Oregon public employees still opting out despite anti-Freedom Foundation legislation

Oregon public employees still opting out despite anti-Freedom Foundation legislation

Notwithstanding the best efforts of Big Labor and its allies in elected office to stifle opposition and restrict access to information, Oregon public-sector employees are still choosing to leave their unions in healthy numbers. 

As of March 25, 695 Oregon government employees have opted out in 2026, even as outreach has been effectively shut down.

That didn’t happen by accident — it was in response to a trend unions can no longer ignore.

In 2025, more than 5,000 Oregon public-sector employees opted out of union membership and dues, a sustained shift that put union revenue — and influence — at risk. Rather than addressing why their members were leaving, unions turned to lawmakers.

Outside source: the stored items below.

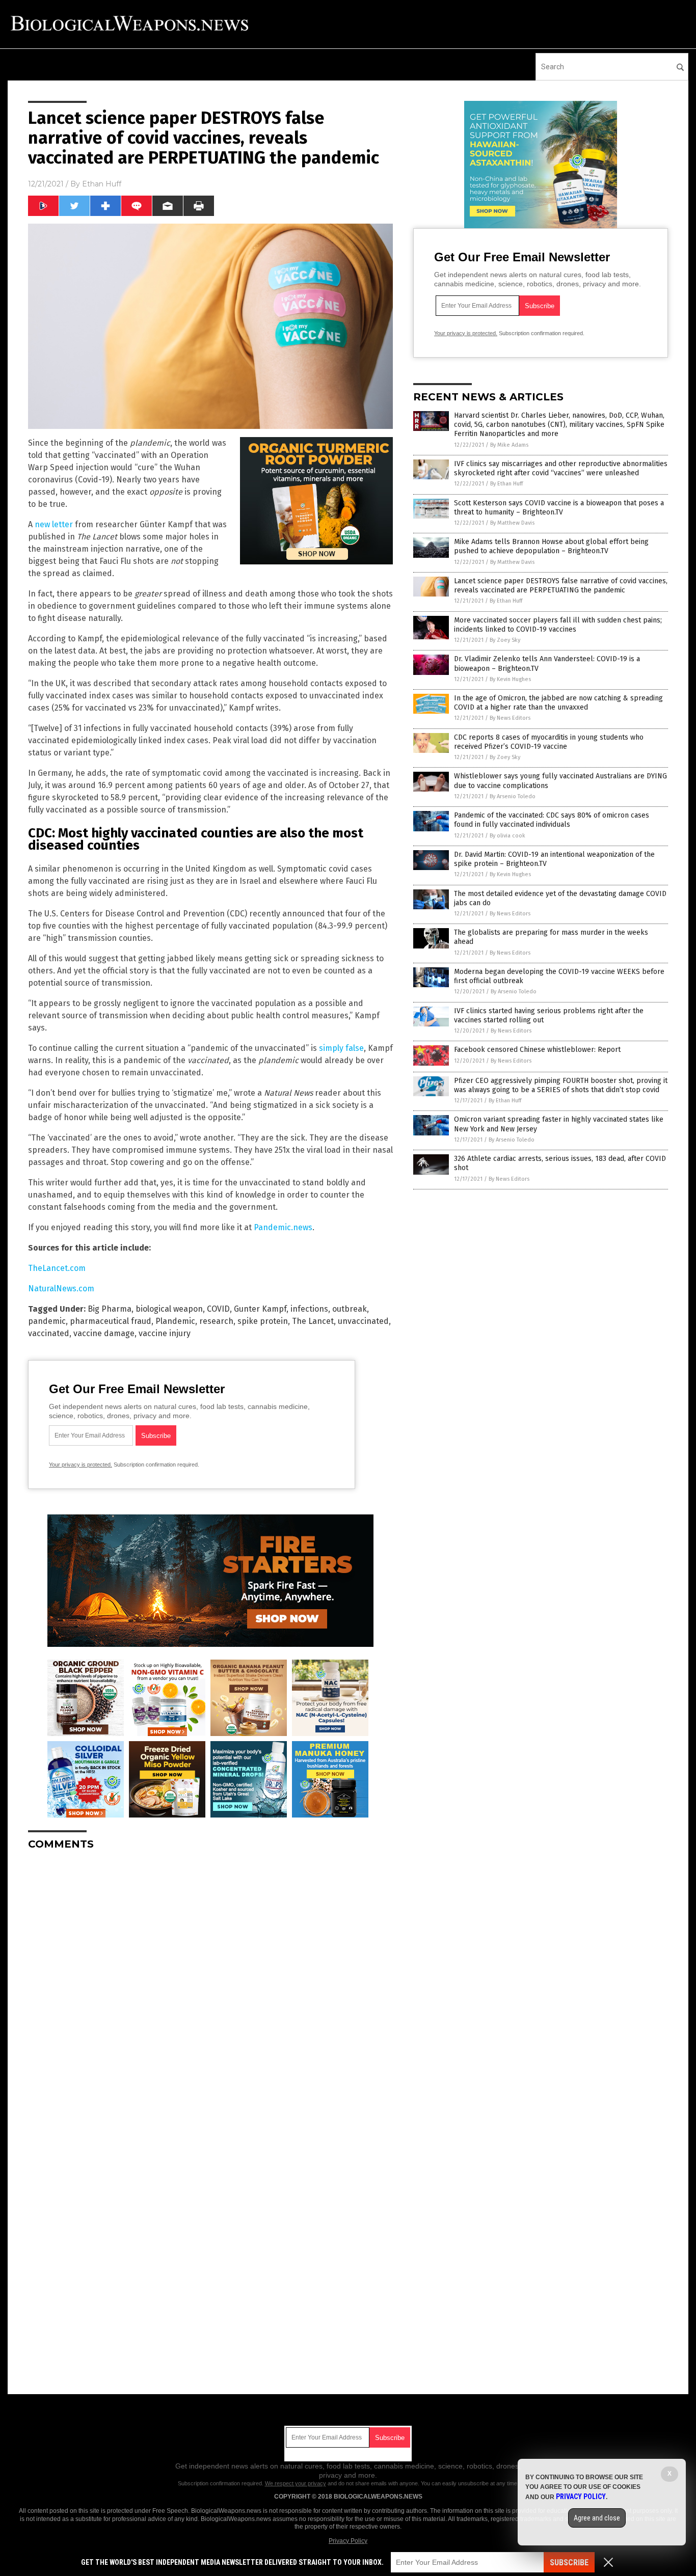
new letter (54, 524)
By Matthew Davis (512, 523)
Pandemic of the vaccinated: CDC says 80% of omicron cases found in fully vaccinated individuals (551, 820)
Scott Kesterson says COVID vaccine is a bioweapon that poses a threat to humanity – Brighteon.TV (559, 508)
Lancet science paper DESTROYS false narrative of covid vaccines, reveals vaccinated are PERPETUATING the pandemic (560, 585)
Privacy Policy (348, 2540)
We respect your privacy (295, 2483)
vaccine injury (165, 1333)
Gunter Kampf (260, 1309)
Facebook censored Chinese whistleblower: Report (537, 1049)
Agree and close (597, 2518)
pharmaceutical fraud (110, 1321)
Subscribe (569, 2562)
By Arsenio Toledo (513, 796)
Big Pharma (109, 1309)
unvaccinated (363, 1321)
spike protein (262, 1321)
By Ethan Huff (506, 483)
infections (309, 1309)
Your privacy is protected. (80, 1464)
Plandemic (175, 1321)
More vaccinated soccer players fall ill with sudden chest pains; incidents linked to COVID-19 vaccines (558, 625)
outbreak (349, 1309)
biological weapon (169, 1309)
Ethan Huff (101, 183)
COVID (218, 1309)
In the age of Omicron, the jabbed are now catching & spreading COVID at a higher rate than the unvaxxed (558, 703)
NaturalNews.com (61, 1288)
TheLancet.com (57, 1268)
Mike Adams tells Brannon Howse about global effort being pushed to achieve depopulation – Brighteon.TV (551, 546)
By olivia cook (507, 835)
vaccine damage (104, 1333)
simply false (341, 1048)
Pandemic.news (283, 1227)
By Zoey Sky (505, 640)
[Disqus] (210, 1985)
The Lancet (313, 1321)
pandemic (47, 1321)
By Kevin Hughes (510, 679)
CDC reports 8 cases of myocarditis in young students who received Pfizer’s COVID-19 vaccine (549, 742)
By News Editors (510, 718)
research (216, 1321)
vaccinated (48, 1333)
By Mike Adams (509, 445)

The result was House Bill 3789.

HB 3789 was presented as a worker protection measure specifically targeting Freedom Foundation marketing materials that allegedly deceive the recipient into believing they were sent by his or her union.

That Oregon already has strong anti-fraud legislation on its books didn’t prevent the bill from being approved. Nor did the reality that not a single example of the Freedom Foundation passing itself off as a union was ever produced.

By design, HB 3789 doesn’t require the accused to be guilty in order to be hit with a hefty financial penalty.

The mechanism is unprecedented in that it allows government employee unions to sue the Freedom Foundation for $6,250 per “incident” — a loosely defined term that gives unions and their allies in Oregon’s court system broad discretion to determine violations — for nothing more than informing public employees about their First Amendment right to decline union membership and dues.

The implications are chilling. A single mailing to Oregon’s government employees, something that would normally be routine, could expose the Freedom Foundation to approximately $1 billion in potential liability. 

And the impacts of this abuse of power and lawfare extend beyond Oregon. HB 3789 sets a dangerous precedent — one that could encourage public-sector unions in other states to impose similar restrictions.

The purpose of HB 3789 is clear — to make communicating with public employees so costly that no one can afford to even try it. And in that respect, the law has largely succeeded. 

Traditional outreach — mail, digital campaigns, basically any and all direct communication — has been effectively shut down under that risk.

This kind of coordination between unions and lawmakers raises serious questions. When organizations that depend on dues revenue help shape laws restricting access to information, the line between worker protection and institutional self-preservation disappears.

This isn’t about “impersonation.” Oregon HB 3789 is about control — whether public employees can access information about their rights or whether that access is filtered by organizations whose power depends on collecting dues.

It’s about whether speech protected by the First Amendment can be restricted. And not because it is false or misleading, but because it is effective at helping public employees make informed choices that reduce union revenue and influence.

The constitutional concerns are substantial. HB 3789 restricts lawful speech and limits the flow of information to public-sector employees. The Freedom Foundation challenged the law in federal court, arguing it violates the First Amendment.  

After the case was dismissed at the district level by Mustafa T. Kasubha of the United States District Court for the District of Oregon, the Freedom Foundation appealed the decision to the 9th Circuit Court of Appeals. 

The case is far from over, and there is strong reason to believe the law will not withstand constitutional scrutiny.

Despite the lawfare waged against Freedom Foundation, what has happened since HB 3789 took effect is telling. Outreach has been forcibly curtailed as intended — but the underlying issue has not gone away.

Public employees are still finding information, talking to one another and deciding whether union membership is worth the cost — a reality reflected in nearly 700 public-sector employees in Oregon who have already opted out as of March, only three months into the year.

When public employees understand their rights, they exercise them. That hasn’t changed.

Efforts to limit outreach may have altered the landscape, but not the outcome — as public employees in Oregon have proven.  

And despite efforts by public-sector unions to keep employees uninformed or misinformed about their rights, their legal right to opt out of union membership and dues remains intact.